Chôros No. 14

Chôros No. 14
by Heitor Villa-Lobos

Heitor Villa-Lobos
Catalogue W229
Genre Chôros
Form Chôros
Composed 1928 (1928):
Published score lost
Movements 1
Scoring Orchestra, band, choirs

Chôros No. 14 is a work for choruses, orchestra, and band, written in 1928 by the Brazilian composer Heitor Villa-Lobos. It is the last of a series of fourteen numbered compositions collectively titled Chôros, ranging from solos for guitar and for piano up to works scored for soloist or chorus with orchestra or multiple orchestras, and in duration up to over an hour. The whereabouts of the score of Chôros No. 14 is unknown.

History

According to the official catalog of the Museu Villa-Lobos, Chôros No. 14 was composed in 1928, but the full score cannot now be located (Villa-Lobos, sua obra 2009, 28). When Villa-Lobos travelled home to Brazil in June 1930 to fulfill some conducting engagements, it was his intention to return to Paris in a few months' time. However, when the Revolution of 1930 brought Getúlio Vargas to power, it became impossible for a time to travel or make payments abroad. As a result, Villa-Lobos was unable to pay the rent on his Paris apartment and he was evicted in absentia. A number of works of art and many manuscripts left behind were never recovered, amongst which are believed to have been the scores of Chôros No. 13 and No. 14 (Wright 1992, 78). The composer published a verbal description of the entire work (Villa-Lobos 1972, 209–10). While Adhemar Nóbrega accepts this as evidence that this composition, as well as Chôros No. 13, were completed (Nóbrega 1975, 129, 132), Lisa Peppercorn doubts either of them ever actually existed (Peppercorn 1991, preface (unpaginated)).

Analysis

In contrast to the analytical description the composer provided for Chôros No. 13, his note on the Fourteenth Chôros is rather general. He describes it as being "perhaps the most adventurous of the entire series of Choros", and states it was his intention to synthesize all of the preceding works in that series. "One might expect it to represent the simplest and most accurate in technique and form, with respect to the others.
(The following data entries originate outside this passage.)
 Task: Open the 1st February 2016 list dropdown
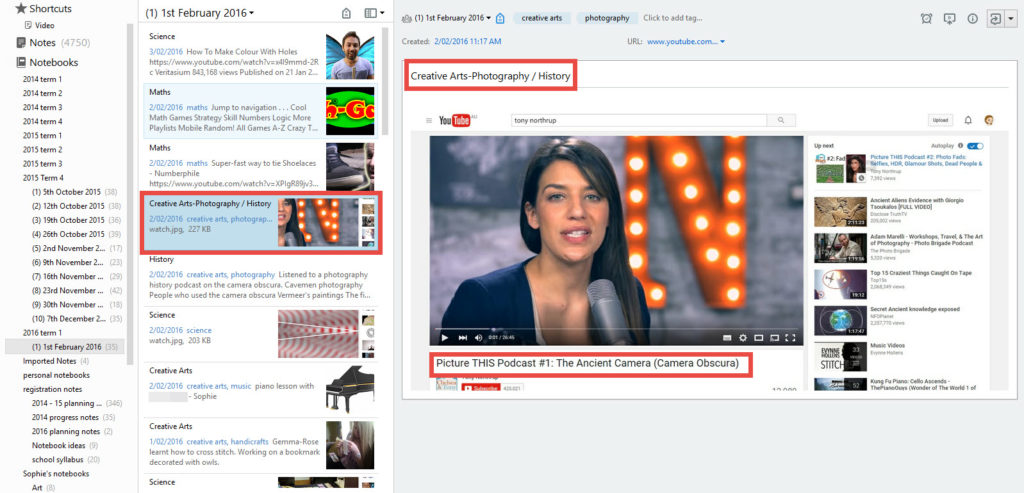(x=253, y=13)
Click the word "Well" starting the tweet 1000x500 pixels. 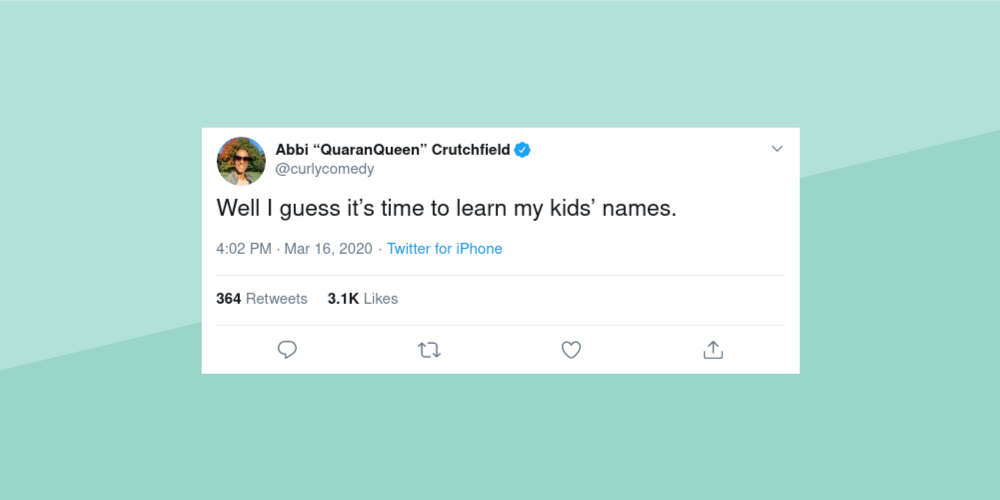[236, 209]
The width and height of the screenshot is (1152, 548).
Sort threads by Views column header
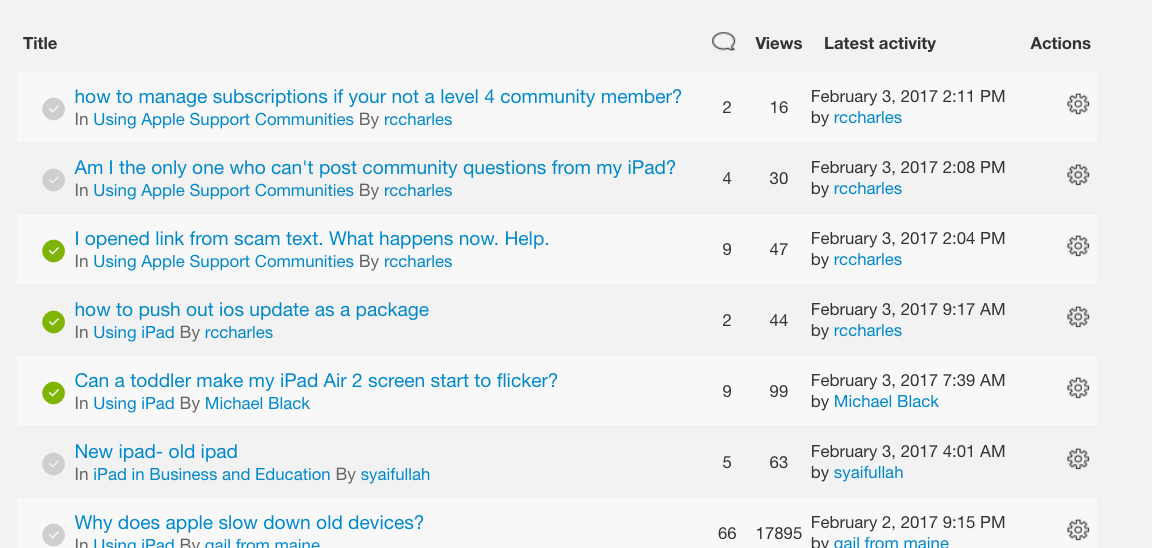pos(778,43)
On the contrary, this Choros surprises us with its harmonic and thematic complexity, verging almost on a complete and calculated cacophony." The choirs employ mainly nonsense syllables as a text, in order to contribute a colouration of onomatopoeic sounds, using the voices as if they were instruments. In addition, the voices at times "give the impression of quarter tones and a harmonious atmosphere with melodies in a sort of descant". The most arresting feature of the work is its ending where, "after a development of the last stretto performed by almost all of the instruments, a kind of canonical rondo appears and gradually each performer drops out, leaving only the first violin (as soloist) with two long double-stopped notes a minor second apart, dying slowly away until disappearing" (Villa-Lobos 1972, 209).